By Sean Meyer
Indwell is a non-profit organization with some four decades of history in building affordable housing communities and providing support for people seeking wellness and belonging.
To date, the organization has more than 500 people living in 11 communities across Hamilton, Woodstock and Simcoe. Indwell’s expansion is bringing it to the Forest City with a pair of projects as it sets up London as a regional office from which it can continue to expand into southwestern Ontario.
Julie Ryan is new to Indwell — having started with the organization Jan. 2 — but she’s certainly no stranger to community engagement and fundraising, essential roles in getting more people in London housed in safe and welcoming spaces.
“I’m still new to the organization, but everything I’ve learned tells me they have a really great model, this idea that people need community,” Julie said. “When you have been marginalized for much of your life, sometimes community is hard to find. What Indwell does is create these communities.”
Indwell either builds from new or renovates existing spaces, providing the majority of affordable housing through either studio or one-bedroom apartments.
People who live at Indwell, Julie explains, have experienced homelessness, face mental illness, active addictions, or sometimes have physical disabilities that make it difficult for them to live without some form of support.
Indwell has been around for 40 years, but the first 25 or so of those years were spent operating a group home in Hamilton. It was around 2000 that the organization made the decision to expand its mission.
Individuals applying for housing are often referred to Indwell through various partners and social service organizations.

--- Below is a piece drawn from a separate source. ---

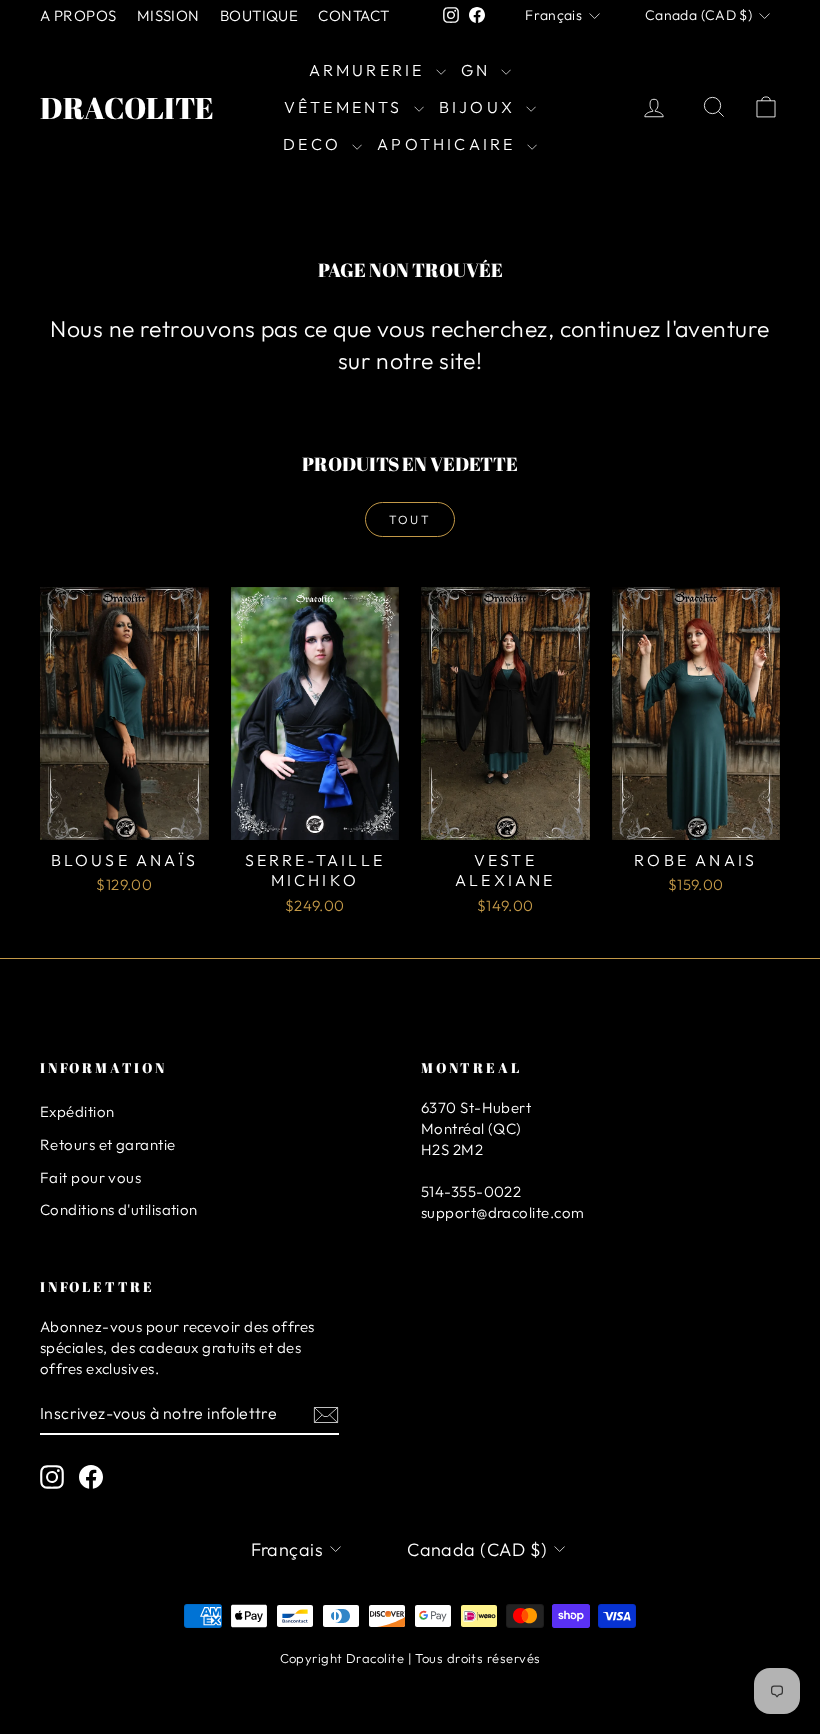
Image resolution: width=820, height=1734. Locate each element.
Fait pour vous (90, 1177)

“When you give people supportive housing it helps them be more stable, lead more fulfilling lives, and participate in their community,” Julie said. “The supports can be anything from connections to social services in the community, help navigating different governmental programs . . . in some places we have nursing support, social workers; it really depends on the needs of the tenants.”
Plans are for Indwell to welcome people into its first building, 356 Dundas St. (across from Morrissey House), which it will operate with the long-term goal of owning the building as well.
Construction is expected to be complete by this spring with the hope of moving people into the building’s 66 apartments this summer. Indwell’s second building — construction of which is expected to begin in 2020 — will be at 744 Dundas St., the former Embassy Hotel with another 70 units.
Getting all this work done so quickly has benefited, Julie readily admits, from Indwell having set up at Innovation Works.
The move made sense, she adds, because of the collaborative nature of the space and the technical infrastructure it provides.
One of the biggest advantages of being an Innovation Works co-tenant, Julie said, is all the connections she has already made in just one month within the space.
For example, she happens to sit directly across from the desk of Poverty Research Centre at King’s co-ordinator Mike Courey, who she’s already had, “several really great conversations with. That’s exciting.”
Julie explains those types of connections are important, particularly because when some individual or group is working on something with considerable social good, “like affordable housing,” people naturally want to help.
However, the organization is also committed in making sure it takes everyone’s opinions into account.
“We want to make sure we have the support of the community and that we are addressing any concerns people might have around affordable housing in their neighbourhoods,” she said. “Being at Innovation Works will help connect me with people who can help facilitate that community acceptance and support.”